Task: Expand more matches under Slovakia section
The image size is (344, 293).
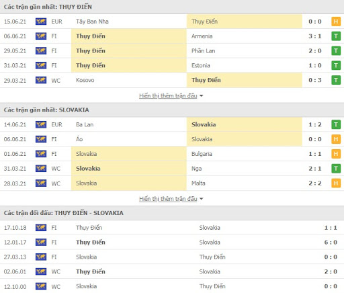Action: point(168,199)
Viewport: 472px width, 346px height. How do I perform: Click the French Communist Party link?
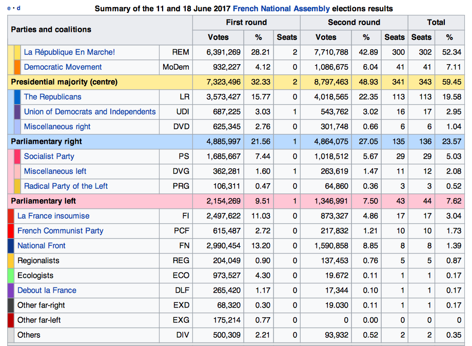point(60,230)
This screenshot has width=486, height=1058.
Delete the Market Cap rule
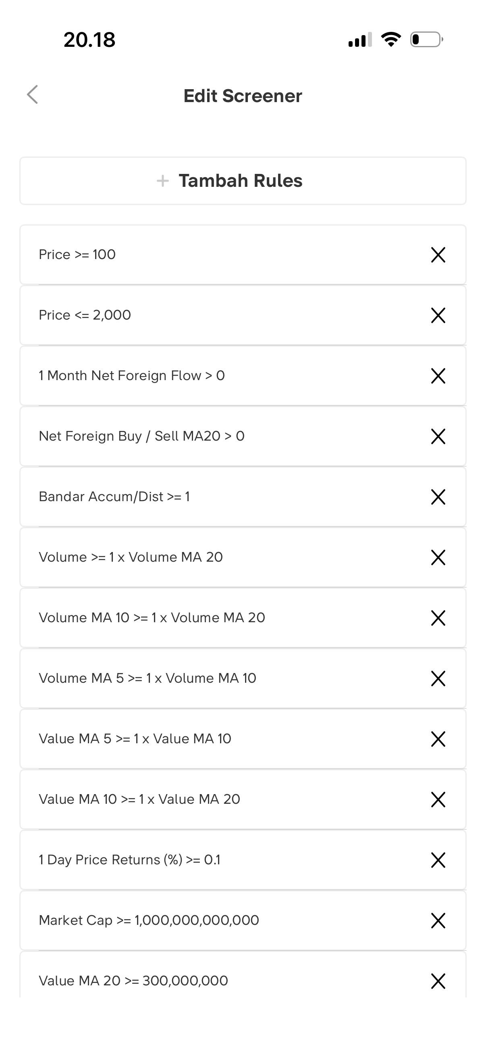(x=438, y=920)
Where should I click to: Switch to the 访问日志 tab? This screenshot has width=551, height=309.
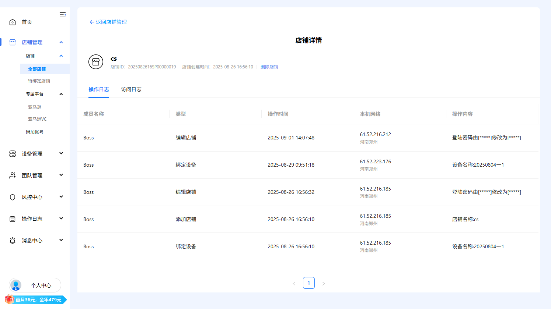click(131, 89)
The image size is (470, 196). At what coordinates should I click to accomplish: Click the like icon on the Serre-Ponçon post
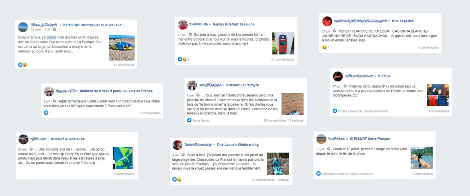pyautogui.click(x=318, y=174)
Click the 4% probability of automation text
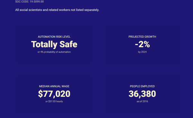The height and width of the screenshot is (118, 193). (54, 52)
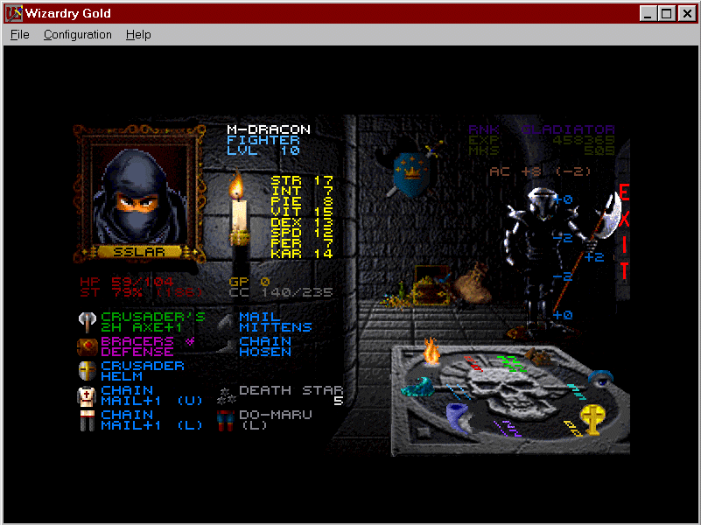Select the Mail Mittens glove icon
The height and width of the screenshot is (525, 701).
(x=225, y=321)
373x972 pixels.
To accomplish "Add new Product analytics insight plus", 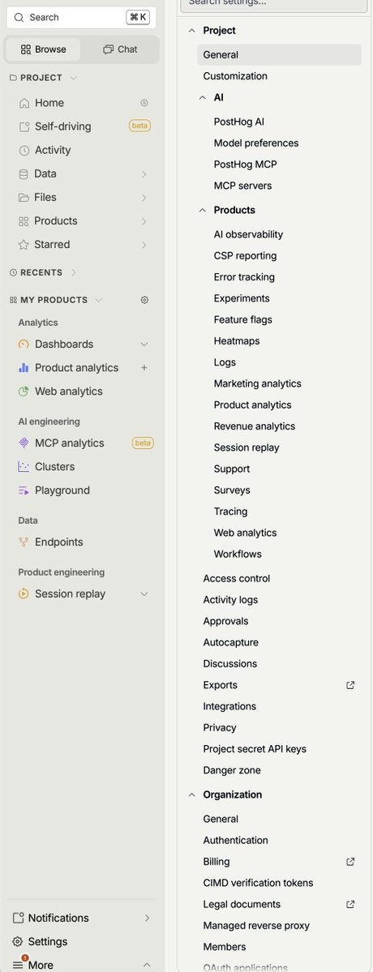I will tap(144, 367).
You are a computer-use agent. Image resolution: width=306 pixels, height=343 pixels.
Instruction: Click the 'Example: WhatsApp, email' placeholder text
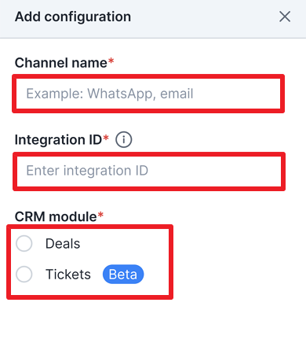pyautogui.click(x=110, y=94)
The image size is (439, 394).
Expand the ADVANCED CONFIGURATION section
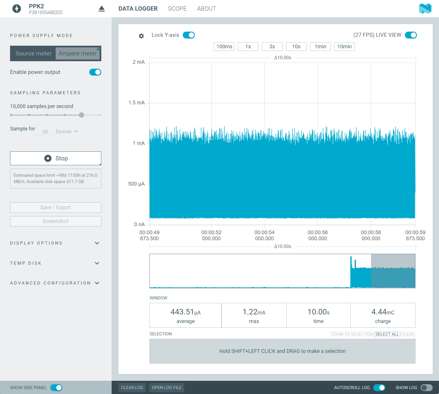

·····

**What is being asked**
Where does "Expand" appear in the listing? Show every line that has it.

**Solution**
Task: Expand more matches under Slovakia section
Expand the ADVANCED CONFIGURATION section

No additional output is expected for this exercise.